┌──

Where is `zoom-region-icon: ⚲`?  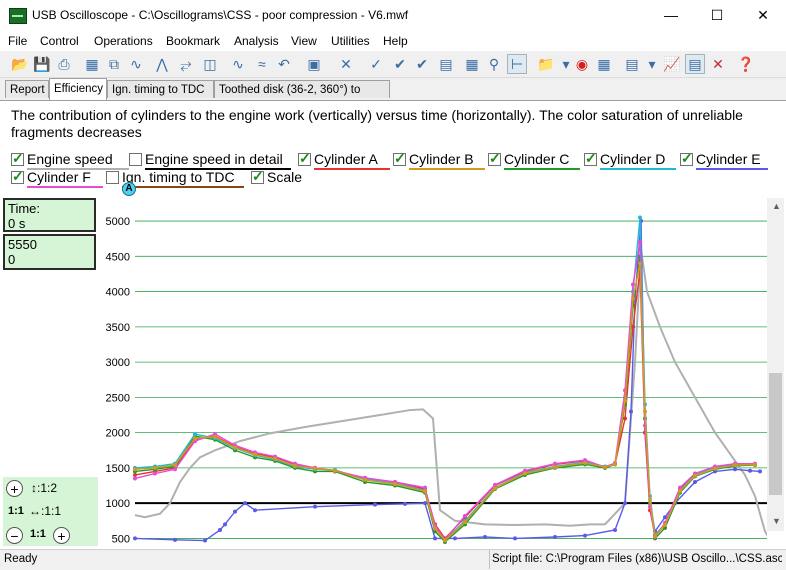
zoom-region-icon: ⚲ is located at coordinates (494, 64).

└──
┌──

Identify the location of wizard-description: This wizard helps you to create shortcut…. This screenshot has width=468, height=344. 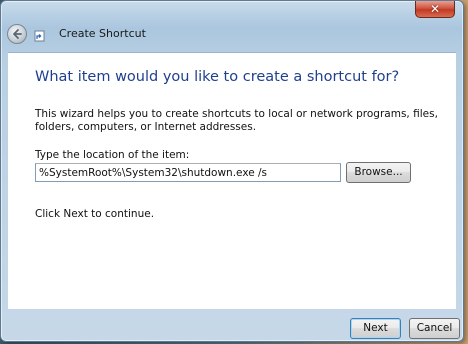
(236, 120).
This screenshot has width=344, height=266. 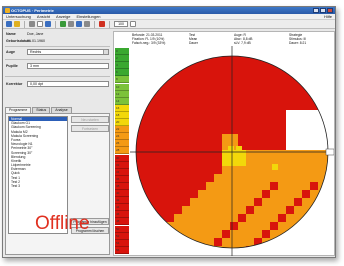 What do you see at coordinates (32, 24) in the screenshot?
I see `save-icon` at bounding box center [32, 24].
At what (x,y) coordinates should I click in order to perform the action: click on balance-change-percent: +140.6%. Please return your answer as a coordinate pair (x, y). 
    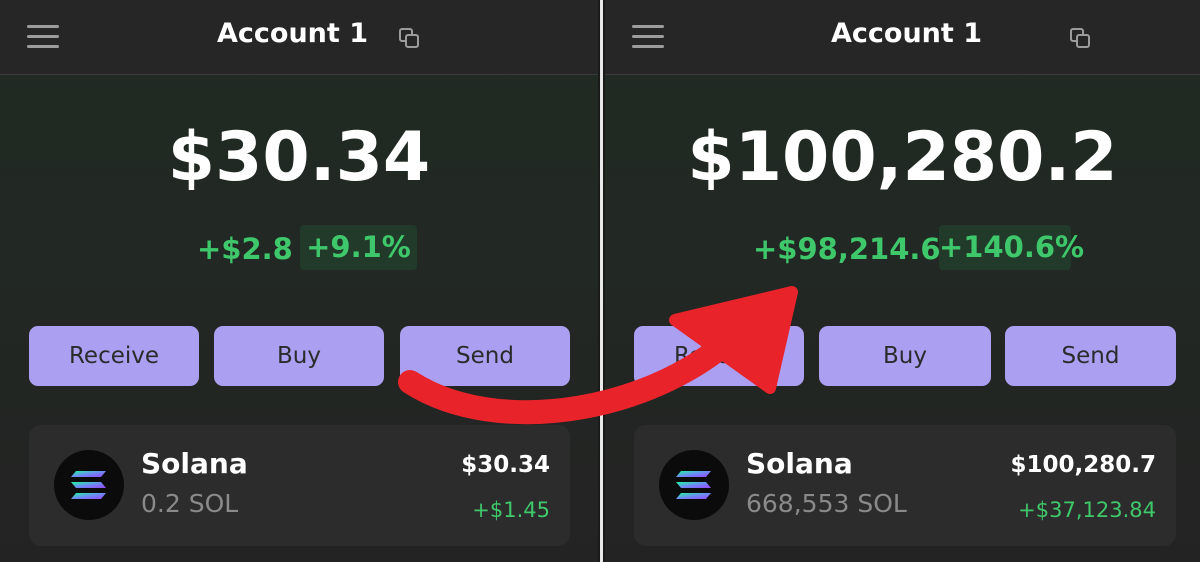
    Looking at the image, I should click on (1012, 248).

└──

» **Exercise goal**: Reproduce verbatim the lines from the one containing "At what (x,y)" through the one containing "Looking at the", inclusive, and leave out the pictures.

» **Answer for this exercise**:
At what (x,y) coordinates should I click in order to perform the action: click on balance-change-percent: +140.6%. Please return your answer as a coordinate pair (x, y). 
    Looking at the image, I should click on (1012, 248).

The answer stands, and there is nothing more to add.